Task prompt:
Pull out each line of the data below that contains the string "Choose", leaving every other line out.

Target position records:
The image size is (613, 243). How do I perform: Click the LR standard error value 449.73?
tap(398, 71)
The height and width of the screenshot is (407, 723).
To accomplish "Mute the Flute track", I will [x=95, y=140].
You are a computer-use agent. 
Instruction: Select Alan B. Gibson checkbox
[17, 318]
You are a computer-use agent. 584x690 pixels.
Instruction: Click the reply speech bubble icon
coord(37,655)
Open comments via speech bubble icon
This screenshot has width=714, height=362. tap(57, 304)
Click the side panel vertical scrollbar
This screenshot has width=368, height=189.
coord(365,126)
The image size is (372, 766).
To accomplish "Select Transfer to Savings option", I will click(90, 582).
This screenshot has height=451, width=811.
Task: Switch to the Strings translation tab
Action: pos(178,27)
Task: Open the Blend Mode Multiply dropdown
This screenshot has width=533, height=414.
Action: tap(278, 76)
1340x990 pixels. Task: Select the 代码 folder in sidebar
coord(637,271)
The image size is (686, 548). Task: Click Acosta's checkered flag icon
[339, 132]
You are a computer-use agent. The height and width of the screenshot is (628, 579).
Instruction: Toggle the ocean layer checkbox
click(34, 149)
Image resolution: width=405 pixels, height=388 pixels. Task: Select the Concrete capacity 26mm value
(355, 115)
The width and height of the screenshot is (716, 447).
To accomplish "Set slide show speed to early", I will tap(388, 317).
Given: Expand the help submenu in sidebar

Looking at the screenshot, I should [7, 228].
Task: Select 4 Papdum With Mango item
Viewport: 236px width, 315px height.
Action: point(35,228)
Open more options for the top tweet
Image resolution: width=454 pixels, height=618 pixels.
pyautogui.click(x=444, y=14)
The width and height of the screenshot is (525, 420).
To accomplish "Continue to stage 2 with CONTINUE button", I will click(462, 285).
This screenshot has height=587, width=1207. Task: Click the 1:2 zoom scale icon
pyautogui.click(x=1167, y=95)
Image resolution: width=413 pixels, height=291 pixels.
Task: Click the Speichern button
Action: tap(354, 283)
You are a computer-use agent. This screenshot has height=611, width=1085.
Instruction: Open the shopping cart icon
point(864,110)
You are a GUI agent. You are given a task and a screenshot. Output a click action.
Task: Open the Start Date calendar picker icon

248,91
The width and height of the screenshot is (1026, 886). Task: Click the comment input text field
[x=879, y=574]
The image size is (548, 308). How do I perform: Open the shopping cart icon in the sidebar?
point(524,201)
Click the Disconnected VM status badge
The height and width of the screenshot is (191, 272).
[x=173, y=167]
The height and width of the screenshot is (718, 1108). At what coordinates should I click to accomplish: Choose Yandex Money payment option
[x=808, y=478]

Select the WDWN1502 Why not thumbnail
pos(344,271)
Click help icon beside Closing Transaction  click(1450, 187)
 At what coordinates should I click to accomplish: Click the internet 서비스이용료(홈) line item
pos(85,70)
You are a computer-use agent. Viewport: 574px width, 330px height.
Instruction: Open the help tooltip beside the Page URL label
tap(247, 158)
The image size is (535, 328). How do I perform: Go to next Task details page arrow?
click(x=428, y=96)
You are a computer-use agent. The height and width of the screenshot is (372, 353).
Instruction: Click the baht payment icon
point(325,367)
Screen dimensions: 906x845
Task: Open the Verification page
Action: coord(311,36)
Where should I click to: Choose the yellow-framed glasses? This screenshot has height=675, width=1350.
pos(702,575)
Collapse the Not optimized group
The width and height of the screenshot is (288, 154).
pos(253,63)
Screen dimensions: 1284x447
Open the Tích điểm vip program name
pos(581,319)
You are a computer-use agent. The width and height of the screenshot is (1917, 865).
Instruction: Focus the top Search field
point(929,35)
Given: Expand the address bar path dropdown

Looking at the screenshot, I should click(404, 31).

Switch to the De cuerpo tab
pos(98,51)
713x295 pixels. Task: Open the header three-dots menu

The response:
The height and width of the screenshot is (718, 1108). At what coordinates should I click to accomplish: Choose Yandex Money payment option
Where should I click to: Choose the yellow-framed glasses? This screenshot has height=675, width=1350.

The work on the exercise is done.